RFC 5227 adds some interesting things over RFC 826:

  • When we are doing an ARP probe (broadcast ARP request) to see whether an IP address is owned by somebody or not, we have to keep the sender’s IP address as zero because if the IP address is already owned by somebody else, then our probe will poison the caches of other hosts.
  • An ARP announcement (broadcast ARP request) i ssimilar to ARP probe, but the sender and the target IP address is the same. (GARP)
  • An ARP broadcast request is an “assertion” and a “question” – the sender fields assert its information, the target fields question informaiton.
  • It is probably impossible to ask any truly pure question; asking any question necessarily invites    speculation about why the interrogator wants to know the answer.
  • In some applications of IPv4 Address Conflict Detection (ACD), it may be advantageous to deliver ARP  Replies using broadcast instead of unicast because this allows address conflicts to be detected sooner    than might otherwise happen – the tradeoff with increased broadcast traffic is worth having compared to increased reliability and fault tolerance.
  • RFC 826 implies that replies to ARP Requests are usually delivered using unicast, but it is also acceptable to deliver ARP Replies using broadcast.
  • The RFC has a nice definition of two hosts residing on the same link – when a packet is sent from one host to another, it arrives unmodified (in its entirety) to the destination and a broadcast packet reaches all the nodes in the link. Actually link layer header may be modified (in non-Ethernet [token ring] cases), but IP header and IP payload should not be modified. That is a more precise definition
  • Probing an address takes place during many events – not just IP address configuraiton – link toggle, link connected etc.
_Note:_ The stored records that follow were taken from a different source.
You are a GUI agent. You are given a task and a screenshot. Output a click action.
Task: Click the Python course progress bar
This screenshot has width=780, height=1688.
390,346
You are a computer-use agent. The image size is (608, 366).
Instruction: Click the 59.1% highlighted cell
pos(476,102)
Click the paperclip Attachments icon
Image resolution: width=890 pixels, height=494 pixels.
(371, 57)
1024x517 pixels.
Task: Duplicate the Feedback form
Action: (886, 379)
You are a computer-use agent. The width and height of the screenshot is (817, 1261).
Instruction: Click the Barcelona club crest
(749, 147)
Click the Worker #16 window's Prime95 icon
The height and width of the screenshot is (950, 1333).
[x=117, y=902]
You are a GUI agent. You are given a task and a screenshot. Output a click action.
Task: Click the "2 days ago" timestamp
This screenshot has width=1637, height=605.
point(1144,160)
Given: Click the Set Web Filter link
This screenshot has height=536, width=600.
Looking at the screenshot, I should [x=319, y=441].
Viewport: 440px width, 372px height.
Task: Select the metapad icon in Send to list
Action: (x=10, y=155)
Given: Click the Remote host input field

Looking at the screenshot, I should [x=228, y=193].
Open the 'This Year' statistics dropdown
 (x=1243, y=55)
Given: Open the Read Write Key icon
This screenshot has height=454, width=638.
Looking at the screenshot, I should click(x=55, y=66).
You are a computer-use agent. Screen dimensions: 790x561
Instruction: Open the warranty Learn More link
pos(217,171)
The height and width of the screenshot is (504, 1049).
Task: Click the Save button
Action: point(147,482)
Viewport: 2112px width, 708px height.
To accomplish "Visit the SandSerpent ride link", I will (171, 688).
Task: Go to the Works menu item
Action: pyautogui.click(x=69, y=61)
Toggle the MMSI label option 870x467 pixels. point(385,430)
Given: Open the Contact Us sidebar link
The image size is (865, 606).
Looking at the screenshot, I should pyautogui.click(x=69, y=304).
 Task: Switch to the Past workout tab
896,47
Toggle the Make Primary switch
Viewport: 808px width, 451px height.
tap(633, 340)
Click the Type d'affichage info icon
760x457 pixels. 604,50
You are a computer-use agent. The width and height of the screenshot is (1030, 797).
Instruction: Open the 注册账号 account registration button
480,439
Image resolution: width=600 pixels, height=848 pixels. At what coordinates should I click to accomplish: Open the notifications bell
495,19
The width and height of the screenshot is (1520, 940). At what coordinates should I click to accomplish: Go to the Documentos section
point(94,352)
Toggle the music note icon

  • For ARP Probe – this initial random delay helps ensure that a large number of hosts powered on at the  same time do not all send their initial probe packets simultaneously.
  • While we are doing a probe:
    • If an ARP request/reply comes with “sender’ address same as the probe address, ACD (Address Conflict Detection) cries foul
    • If an ARP probe comes for the same address but with different “sender” hardware address, then ACD cries foul. This is the reason why sender hardware address “must” be populated. If, because of some loop, the ARP probe packet comes back to us, then this will save us from crying foul.
  • ARP probe rate limit can kick in if conflict detection crosses a threshold
  • ARP Announcement is same as ARP Probe but with sender and target fields having the same IP address. The Opcde is NOT a reply, but a request
  • When a host wants to defend an address (and other host also wants to do the same), then for very ARP announcement made, if we send another announcement in return, then there will be an endless loop.
  • Before abandoning an address due to a conflict, hosts SHOULD actively attempt to reset any existing connections using that address.
  • ARP replies as broadcast is desirable when we want to quickly resolve conflicts – like when two hosts are partitioned and initially assume that both have unique IP address. This is mandatory in ACD of dynamically configured IPv4 link local address.
  • Broadcast ARP Replies SHOULD NOT be used universally. Broadcast ARP Replies should be used where the benefit of faster conflict detection outweighs the cost of increased broadcast traffic and increased  packet processing load on the participant network hosts.
  • The “principle of least surprise” dictates that where there are two or more ways to solve a networking problem that are otherwise equally good, the one with the fewest unusual properties is the one likely to have the fewest interoperability problems with existing implementation – because of which ARP announcements are “requests” and not “replies”. In summary, there are more ways that an incorrect ARP implementation    might plausibly reject an ARP Reply (which usually occurs as a result of being solicited by the client) than an ARP Request (which is already expected to occur unsolicited)
  • What Stevens describes as Gratuitous ARP is the exact same packet that this document refers to by the more descriptive term ‘ARP Announcement’
  • GARP is not active – it is just passive. ARP Announcement is in fact, active.